– C’était il y a sept ans, déjà. Ma sœur, en plein adolescence, rentrait de vacances avec mes parents. Et puis, soudain, un poteau d’acier s’est effondré sur la route.
» Mon père est mort sur le coup ; ma mère peu après. Restait Magda, qui n’avait que quelques égratignures – et une commotion cérébrale.
» Tout semblait aller très bien pour elle. Elle a passé quelques semaines dans le coma, mais, une fois réveillée, elle est redevenue bien vite l’adolescente qu’elle était : brillante, douce, adorable. Profondément affectée par la mort de ses parents, mais « sur la bonne pente ». Ils s’apprêtaient à la laisser sortir, quand sa première crise est arrivée.
» D’un instant à l’autre, elle était devenue folle : ultra-violente, agressive, comme enragée. Mais le pire, c’était qu’elle souffrait atrocement durant ses crises.
» On lui a fait passer tous les examens possibles et imaginables. Mais on n’a rien trouvé d’anormal, au moins sur le plan physiologique. On en a conclu à un problème psychologique.
» Elle a vu les plus grands psys, elle a suivi tous leurs traitements. Mais rien n’y a fait, et les effets secondaires avaient même tendance à aggraver son état. Certaines de ses crises lui affectaient même sa mémoire. L’espoir de retrouver une vie normale s’amenuisait, et son moral diminuait. Il n’y avait que dans son sommeil qu’elle était à l’abri de toute crise.
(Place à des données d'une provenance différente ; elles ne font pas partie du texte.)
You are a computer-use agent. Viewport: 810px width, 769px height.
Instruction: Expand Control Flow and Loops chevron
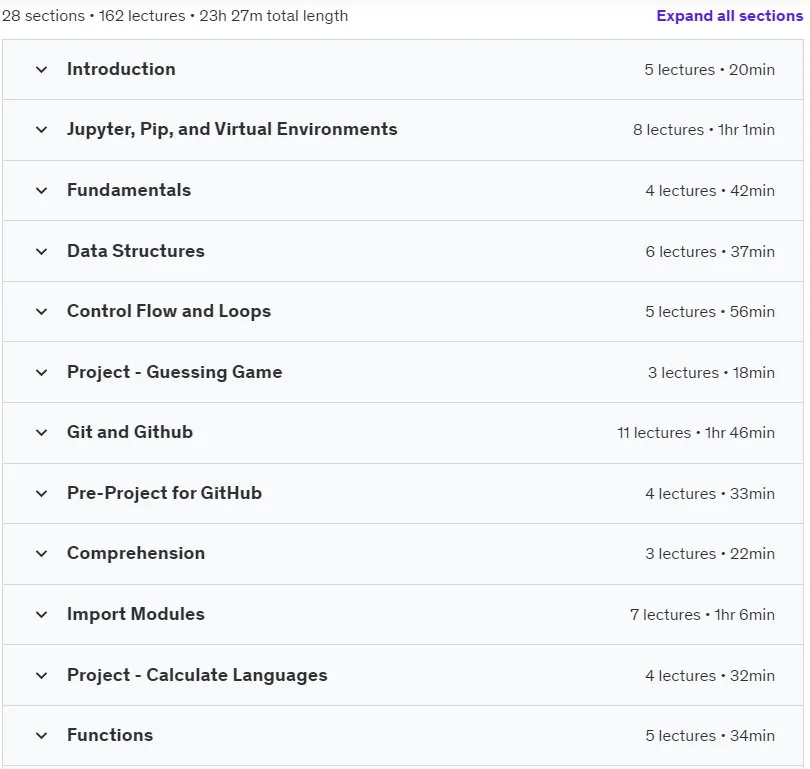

» Et puis, une nuit, j’ai rêvé d’elle. Ou plutôt, c’est elle qui s’est invitée dans un de mes rêves, et s’est mise à m’expliquer ce qu’elle avait découvert. Je t’ai dit qu’elle était très brillante : pendant son coma, elle avait réussi à « s’échapper » de son rêve, à pénétrer dans les coulisses du monde des rêves, à s’y faire des alliés et à comprendre une partie du fonctionnement des rêves.
» C’est là qu’elle m’a fait part de sa volonté d’être plongée dans un sommeil artificiel. Au moins jusqu’à ce qu’elle retrouve la force de se battre contre sa maladie.
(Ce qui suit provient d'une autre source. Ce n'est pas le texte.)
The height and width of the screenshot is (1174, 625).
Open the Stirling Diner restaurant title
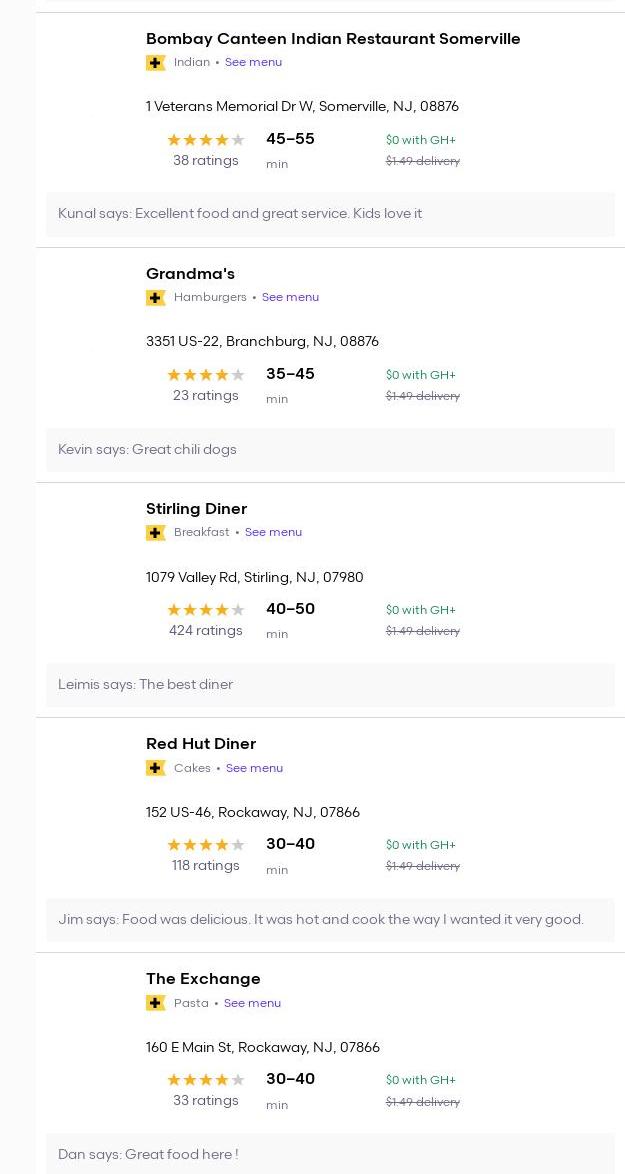coord(196,509)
» Elle m’a confirmé la chose, éveillée, le lendemain. Il a fallu ensuite convaincre le médecin de l’hôpital, sans lui en dire trop – il nous aurait pris pour des folles. Finalement, il a accepté. C’était il y a trois ou quatre ans.
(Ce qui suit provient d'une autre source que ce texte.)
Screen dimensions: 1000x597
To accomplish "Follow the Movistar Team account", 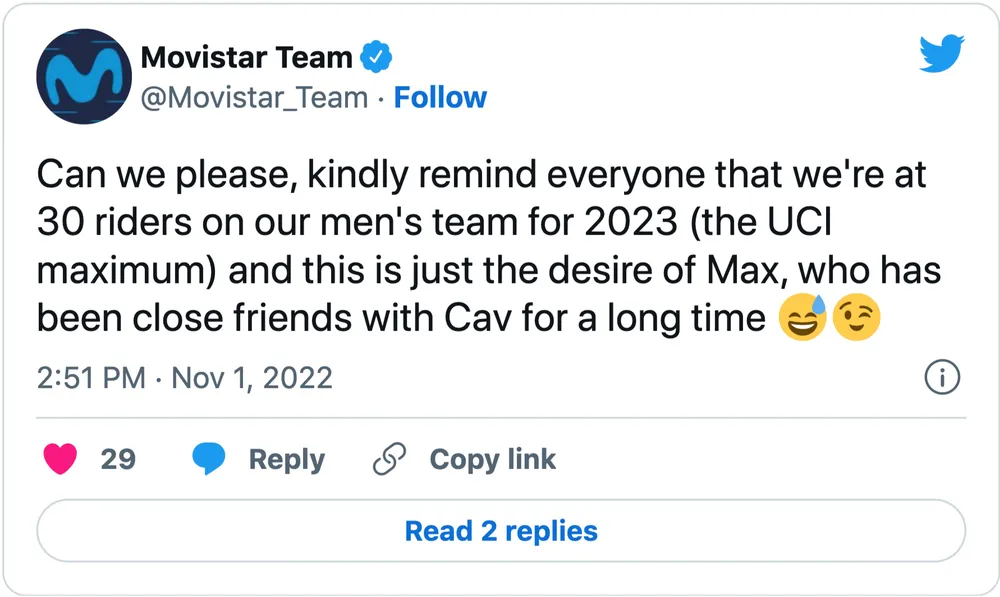I will (x=440, y=98).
» Parallèlement, avec l’aide de ma sœur, j’ai appris ce que je pouvais sur le monde des rêves, et je suis parvenu à entrer dans des endroits bien gardés, comme la zone topolonique.
» Le monde des rêves est longtemps resté un « terrain de jeu », où je pouvais retrouver ma sœur vivante et souriante. Et puis, on a peu à peu compris l’oppression que subissaient ses habitants. C’est là qu’on a décidé de faire naître une révolte.